Donald Trump’s niece Mary Trump will follow her bestselling exposé of her dysfunctional family life with a new book on “America’s national trauma”, her publisher has announced.
The Reckoning will be published by St Martin’s Press in July 2021. According to St Martin’s, it “will examine America’s national trauma, rooted in our history but dramatically exacerbated by the impact of current events and the Trump administration’s corrupt and immoral policies”.
Mary Trump is the daughter of Fred Trump Jr, the president’s older brother who died aged 42 in 1981, from illness relating to alcoholism. Much of Mary Trump’s first book, Too Much and Never Enough: How My Family Created the World’s Most Dangerous Man, was informed by her father’s treatment by his siblings and parents.
The Trump family sought to block publication but the book, published by Simon & Schuster, became an enormous hit, selling 1.35m copies in its first week alone.
The president’s niece, a trained psychologist, has since emerged as a prominent critic.
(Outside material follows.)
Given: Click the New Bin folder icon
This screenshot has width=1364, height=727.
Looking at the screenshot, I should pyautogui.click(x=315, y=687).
“I don’t think he has any political ideology,” she told the Guardian in July. “I would say he behaves like a white supremacist, certainly.”
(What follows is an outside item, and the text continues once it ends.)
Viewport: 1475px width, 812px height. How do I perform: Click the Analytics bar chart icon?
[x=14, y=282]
In a statement on Tuesday, Mary Trump said: “For four years, Donald Trump has inflicted a series of traumas upon the American people, targeting anyone he perceived as the ‘other’ as an enemy.
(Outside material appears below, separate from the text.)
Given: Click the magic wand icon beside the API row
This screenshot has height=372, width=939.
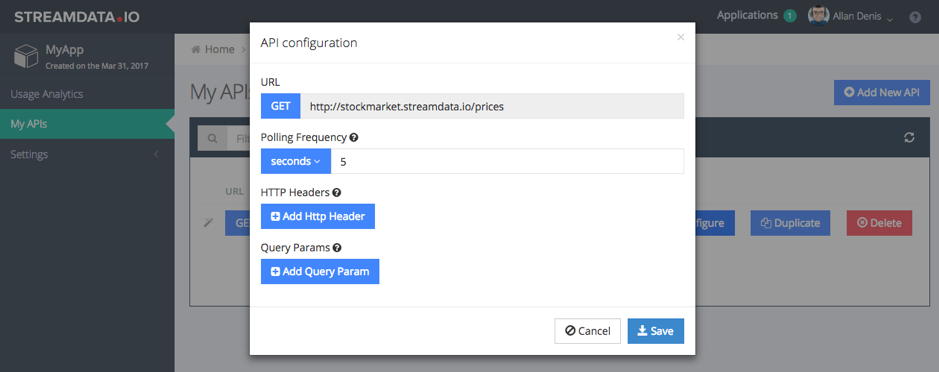Looking at the screenshot, I should [x=208, y=222].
“Women were discounted and derided, the sick were dismissed as weak and unworthy of help, immigrants and minorities were demonized and discriminated against, and money was elevated above all else.
“Finally, he demonstrated his stunning lack of concern for the American people with his willful mishandling of the pandemic and the ensuing economic collapse. In short, he transformed our country into a macro version of my malignantly dysfunctional family.”
Trump is currently refusing to concede defeat to Joe Biden, while making baseless claims of electoral fraud, pursuing long-shot lawsuits and encouraging rumors that he may run for president again in four years’ time.
Jennifer Enderlin, St Martin’s president and publisher, said Mary Trump was “uniquely positioned … to make sense of the consequences of our living through what could be the greatest mental health crisis we have ever experienced as a nation.”